%%
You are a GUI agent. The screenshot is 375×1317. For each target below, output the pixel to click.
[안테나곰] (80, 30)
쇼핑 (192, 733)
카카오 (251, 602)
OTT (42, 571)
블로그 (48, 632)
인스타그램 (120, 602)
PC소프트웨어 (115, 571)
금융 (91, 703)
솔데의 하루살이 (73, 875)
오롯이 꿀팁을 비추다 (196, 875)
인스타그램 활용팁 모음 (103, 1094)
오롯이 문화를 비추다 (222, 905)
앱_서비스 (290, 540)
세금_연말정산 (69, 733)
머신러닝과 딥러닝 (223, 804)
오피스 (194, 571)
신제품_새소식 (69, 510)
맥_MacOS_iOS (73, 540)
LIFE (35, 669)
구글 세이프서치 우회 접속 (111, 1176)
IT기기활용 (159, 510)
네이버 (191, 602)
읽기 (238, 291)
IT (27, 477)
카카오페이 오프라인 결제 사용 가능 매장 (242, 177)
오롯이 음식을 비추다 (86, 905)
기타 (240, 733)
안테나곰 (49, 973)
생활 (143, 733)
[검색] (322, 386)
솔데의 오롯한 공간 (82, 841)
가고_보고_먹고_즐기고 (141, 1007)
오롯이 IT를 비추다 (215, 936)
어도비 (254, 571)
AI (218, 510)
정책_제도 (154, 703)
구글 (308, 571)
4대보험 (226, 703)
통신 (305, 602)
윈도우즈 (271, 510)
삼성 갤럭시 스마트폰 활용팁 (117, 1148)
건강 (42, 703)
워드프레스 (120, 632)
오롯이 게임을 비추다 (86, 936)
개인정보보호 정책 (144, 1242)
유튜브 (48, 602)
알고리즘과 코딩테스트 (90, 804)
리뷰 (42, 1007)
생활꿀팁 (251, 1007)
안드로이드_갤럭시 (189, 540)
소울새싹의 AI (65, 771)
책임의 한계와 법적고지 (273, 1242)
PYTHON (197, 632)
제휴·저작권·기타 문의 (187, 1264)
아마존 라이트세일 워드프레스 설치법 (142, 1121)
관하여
%%
%%
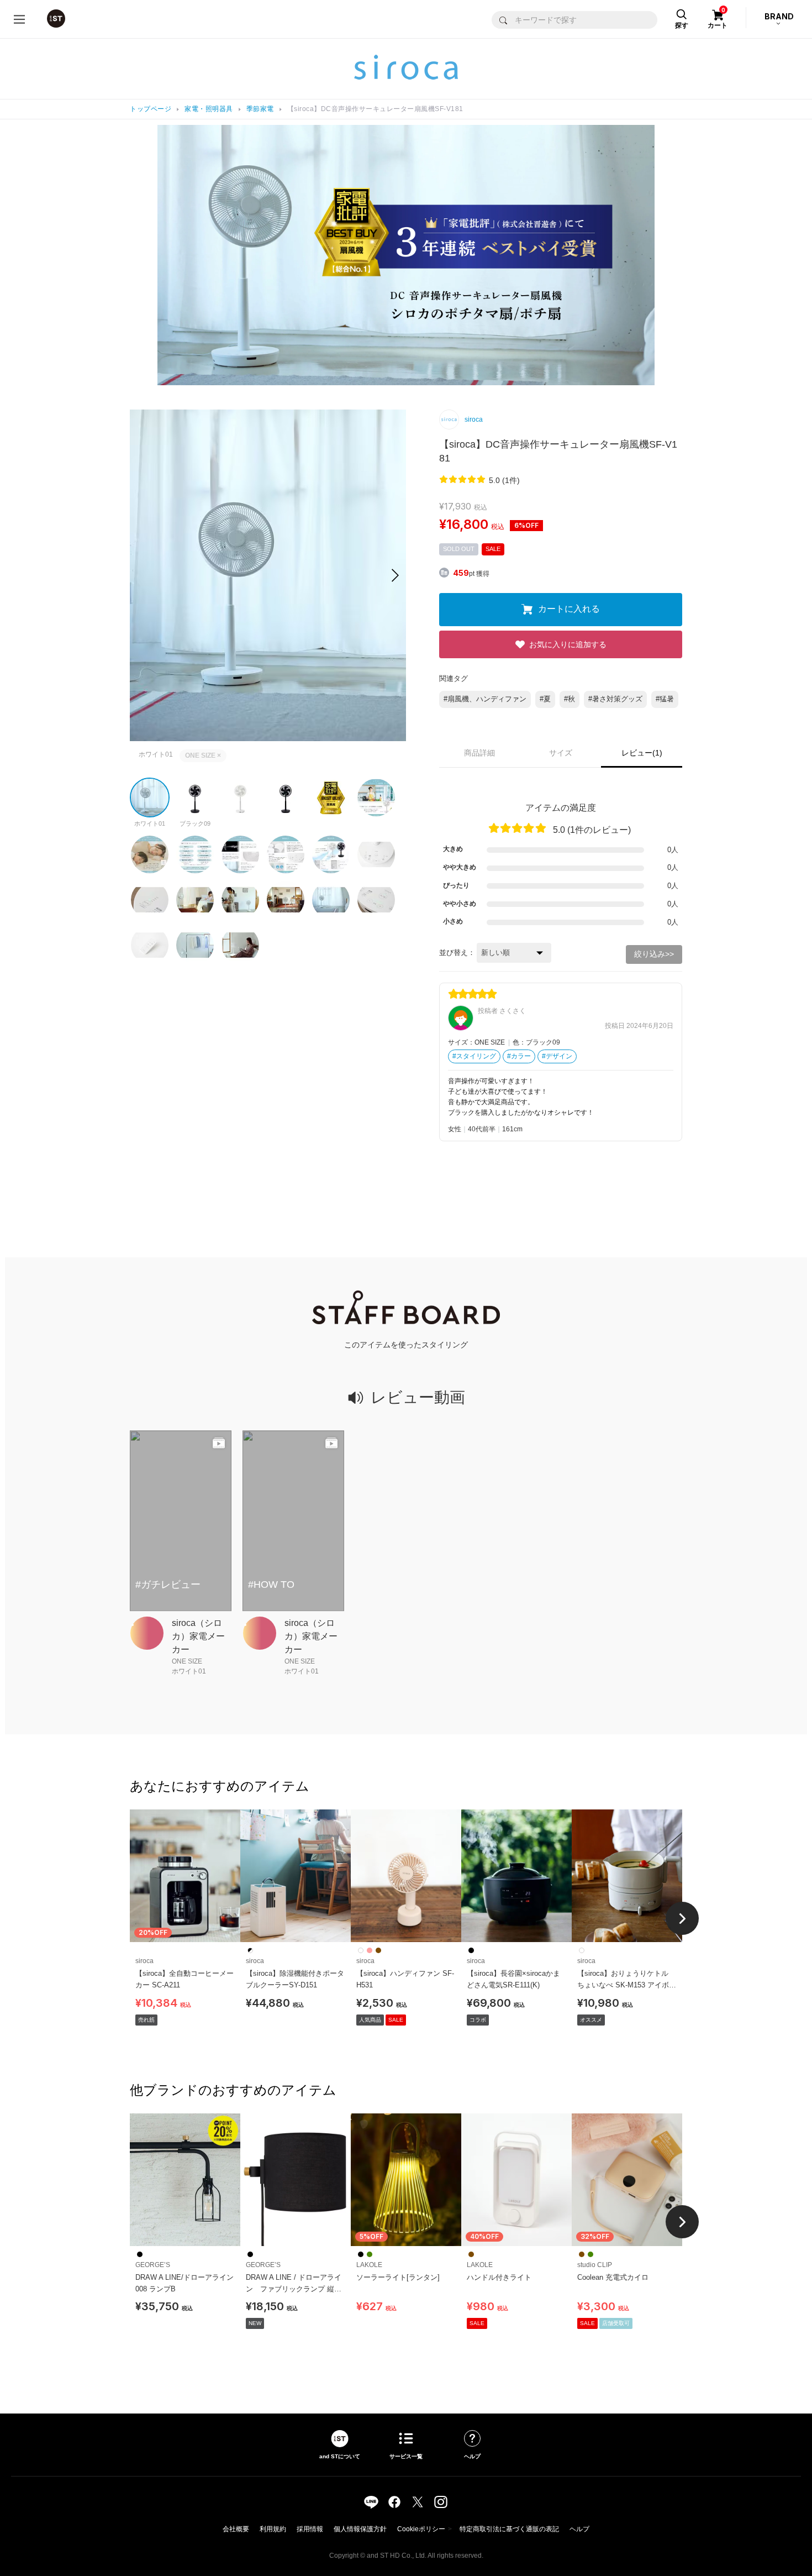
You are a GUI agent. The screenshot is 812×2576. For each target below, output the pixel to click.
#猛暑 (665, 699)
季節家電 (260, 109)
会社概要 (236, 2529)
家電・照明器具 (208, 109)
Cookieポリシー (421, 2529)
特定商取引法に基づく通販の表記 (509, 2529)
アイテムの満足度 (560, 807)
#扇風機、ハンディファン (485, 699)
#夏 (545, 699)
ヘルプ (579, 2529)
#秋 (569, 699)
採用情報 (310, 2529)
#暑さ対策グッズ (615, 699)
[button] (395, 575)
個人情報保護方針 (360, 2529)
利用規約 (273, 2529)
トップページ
%%
%%
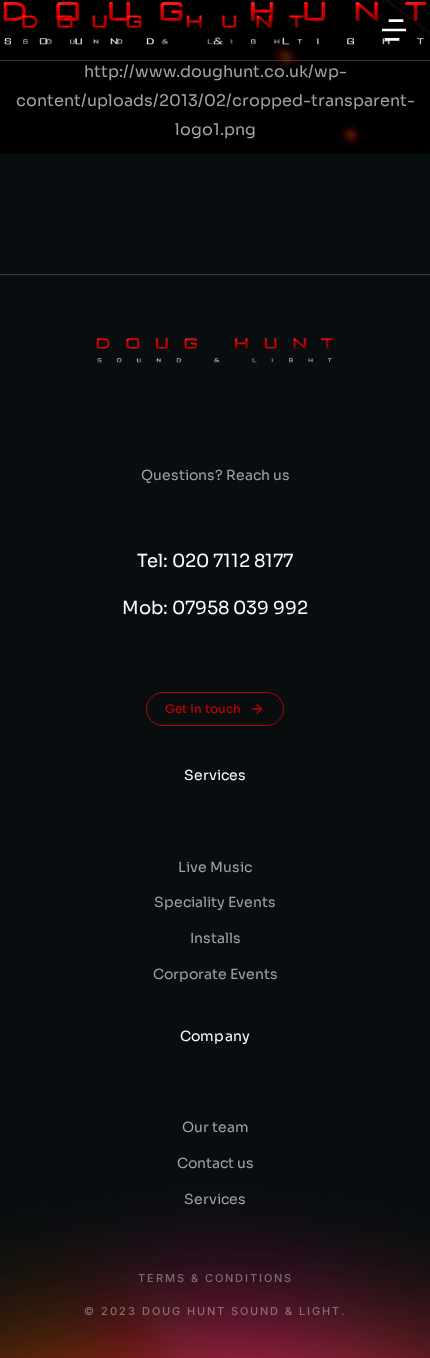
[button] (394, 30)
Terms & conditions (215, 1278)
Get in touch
%%
Task instructions:
Show the lines of the material that contain the word "agent".

Result:
You are a GUI agent. The screenshot is 375×1317. For each target below, output the pixel to click.
You are a GUI agent. The screenshot is 812×2576. For each target below, output the pixel to click.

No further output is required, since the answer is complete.